__Work to complete__. Would you please restate the data exactly as it stands, apart from the pictures?

========

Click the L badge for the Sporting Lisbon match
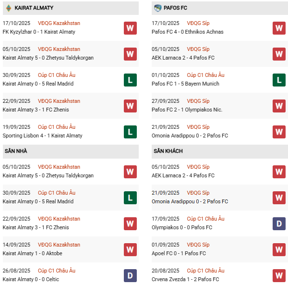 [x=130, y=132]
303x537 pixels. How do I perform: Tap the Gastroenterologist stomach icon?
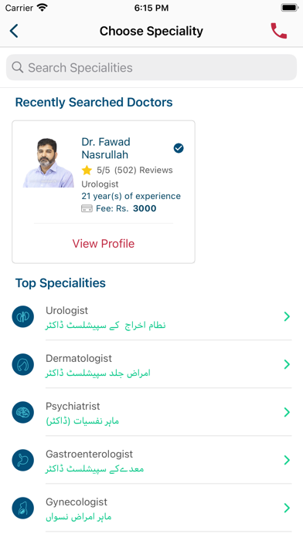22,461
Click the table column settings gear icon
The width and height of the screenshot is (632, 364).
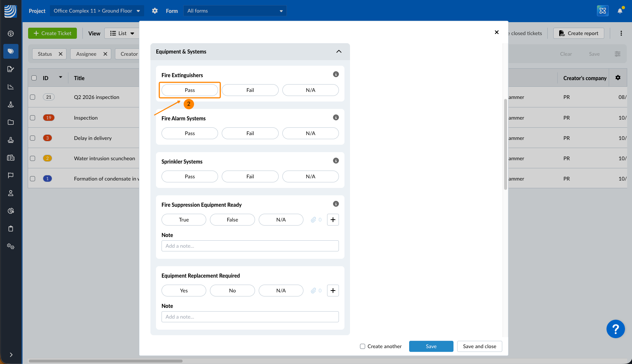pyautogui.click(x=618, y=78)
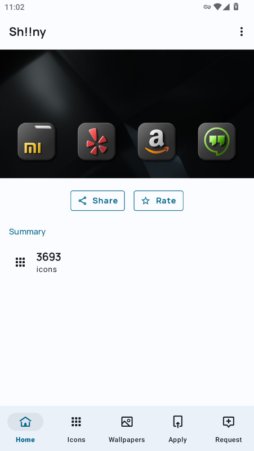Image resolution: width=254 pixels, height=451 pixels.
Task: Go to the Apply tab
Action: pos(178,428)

========

__Written answer__.
Click the L badge for the Sporting Lisbon match
 [x=130, y=132]
303x537 pixels. How do I perform: Tap the Gastroenterologist stomach icon?
22,461
Click the table column settings gear icon
The width and height of the screenshot is (632, 364).
pyautogui.click(x=618, y=78)
Image resolution: width=254 pixels, height=451 pixels.
Task: Go to the Apply tab
Action: pos(178,428)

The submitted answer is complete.